== Provided data ==
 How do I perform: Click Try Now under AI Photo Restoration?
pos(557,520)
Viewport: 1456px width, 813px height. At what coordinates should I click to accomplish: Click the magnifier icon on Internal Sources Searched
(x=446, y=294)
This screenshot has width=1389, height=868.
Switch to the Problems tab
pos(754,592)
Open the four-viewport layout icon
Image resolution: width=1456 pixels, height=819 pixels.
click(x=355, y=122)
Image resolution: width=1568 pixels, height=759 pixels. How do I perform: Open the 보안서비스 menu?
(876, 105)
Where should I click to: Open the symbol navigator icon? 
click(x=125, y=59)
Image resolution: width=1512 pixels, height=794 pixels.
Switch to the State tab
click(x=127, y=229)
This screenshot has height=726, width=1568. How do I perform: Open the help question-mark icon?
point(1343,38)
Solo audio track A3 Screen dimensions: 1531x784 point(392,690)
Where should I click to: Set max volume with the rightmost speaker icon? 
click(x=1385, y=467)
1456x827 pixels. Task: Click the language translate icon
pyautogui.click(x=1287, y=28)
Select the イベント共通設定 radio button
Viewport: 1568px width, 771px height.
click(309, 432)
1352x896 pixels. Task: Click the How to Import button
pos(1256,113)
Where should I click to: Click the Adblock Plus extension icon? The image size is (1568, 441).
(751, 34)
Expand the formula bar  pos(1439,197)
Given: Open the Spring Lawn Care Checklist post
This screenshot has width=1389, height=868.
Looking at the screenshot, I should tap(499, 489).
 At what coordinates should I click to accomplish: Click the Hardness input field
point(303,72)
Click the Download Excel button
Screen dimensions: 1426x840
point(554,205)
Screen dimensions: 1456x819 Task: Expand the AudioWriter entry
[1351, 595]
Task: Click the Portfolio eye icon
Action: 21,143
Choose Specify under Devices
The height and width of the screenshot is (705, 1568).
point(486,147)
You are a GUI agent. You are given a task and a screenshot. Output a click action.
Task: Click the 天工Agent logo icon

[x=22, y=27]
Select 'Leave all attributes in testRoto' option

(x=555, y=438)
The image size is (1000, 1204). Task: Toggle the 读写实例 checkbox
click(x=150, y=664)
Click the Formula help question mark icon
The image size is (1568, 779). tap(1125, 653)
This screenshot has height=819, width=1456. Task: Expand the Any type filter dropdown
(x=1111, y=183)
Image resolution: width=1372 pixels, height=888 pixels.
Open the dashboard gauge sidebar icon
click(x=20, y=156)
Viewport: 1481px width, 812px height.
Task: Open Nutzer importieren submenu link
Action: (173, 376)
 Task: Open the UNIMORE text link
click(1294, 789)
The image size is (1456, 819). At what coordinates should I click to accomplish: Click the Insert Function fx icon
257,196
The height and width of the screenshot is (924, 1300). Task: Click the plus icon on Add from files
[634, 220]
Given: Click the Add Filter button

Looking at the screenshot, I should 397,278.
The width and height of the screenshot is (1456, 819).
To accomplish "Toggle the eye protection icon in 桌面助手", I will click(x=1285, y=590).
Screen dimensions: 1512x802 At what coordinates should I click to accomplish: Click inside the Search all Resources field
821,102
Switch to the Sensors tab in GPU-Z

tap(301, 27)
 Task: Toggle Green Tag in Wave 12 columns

== Task prompt ==
The entire listing is to be printed once more, word for word.

== Output below ==
 How do I perform: Click Try Now under AI Photo Restoration?
pos(557,520)
Viewport: 1456px width, 813px height. At what coordinates should I click to accomplish: Click the magnifier icon on Internal Sources Searched
(x=446, y=294)
This screenshot has width=1389, height=868.
Switch to the Problems tab
pos(754,592)
Open the four-viewport layout icon
Image resolution: width=1456 pixels, height=819 pixels.
click(x=355, y=122)
Image resolution: width=1568 pixels, height=759 pixels. How do I perform: Open the 보안서비스 menu?
(876, 105)
Where should I click to: Open the symbol navigator icon? 
click(x=125, y=59)
Image resolution: width=1512 pixels, height=794 pixels.
Switch to the State tab
click(x=127, y=229)
This screenshot has height=726, width=1568. How do I perform: Open the help question-mark icon?
point(1343,38)
Solo audio track A3 Screen dimensions: 1531x784 point(392,690)
Where should I click to: Set max volume with the rightmost speaker icon? 
click(x=1385, y=467)
1456x827 pixels. Task: Click the language translate icon
pyautogui.click(x=1287, y=28)
Select the イベント共通設定 radio button
Viewport: 1568px width, 771px height.
click(309, 432)
1352x896 pixels. Task: Click the How to Import button
pos(1256,113)
Where should I click to: Click the Adblock Plus extension icon? The image size is (1568, 441).
(751, 34)
Expand the formula bar  pos(1439,197)
Given: Open the Spring Lawn Care Checklist post
This screenshot has width=1389, height=868.
Looking at the screenshot, I should tap(499, 489).
 At what coordinates should I click to accomplish: Click the Hardness input field
point(303,72)
Click the Download Excel button
Screen dimensions: 1426x840
point(554,205)
Screen dimensions: 1456x819 Task: Expand the AudioWriter entry
[1351, 595]
Task: Click the Portfolio eye icon
Action: 21,143
Choose Specify under Devices
The height and width of the screenshot is (705, 1568).
point(486,147)
You are a GUI agent. You are given a task and a screenshot. Output a click action.
Task: Click the 天工Agent logo icon

[x=22, y=27]
Select 'Leave all attributes in testRoto' option

(x=555, y=438)
The image size is (1000, 1204). Task: Toggle the 读写实例 checkbox
click(x=150, y=664)
Click the Formula help question mark icon
The image size is (1568, 779). tap(1125, 653)
This screenshot has height=819, width=1456. Task: Expand the Any type filter dropdown
(x=1111, y=183)
Image resolution: width=1372 pixels, height=888 pixels.
Open the dashboard gauge sidebar icon
click(x=20, y=156)
Viewport: 1481px width, 812px height.
Task: Open Nutzer importieren submenu link
Action: (173, 376)
 Task: Open the UNIMORE text link
click(1294, 789)
The image size is (1456, 819). At what coordinates should I click to accomplish: Click the Insert Function fx icon
257,196
The height and width of the screenshot is (924, 1300). Task: Click the plus icon on Add from files
[634, 220]
Given: Click the Add Filter button

Looking at the screenshot, I should 397,278.
The width and height of the screenshot is (1456, 819).
To accomplish "Toggle the eye protection icon in 桌面助手", I will click(x=1285, y=590).
Screen dimensions: 1512x802 At what coordinates should I click to accomplish: Click inside the Search all Resources field
821,102
Switch to the Sensors tab in GPU-Z

tap(301, 27)
 Task: Toggle Green Tag in Wave 12 columns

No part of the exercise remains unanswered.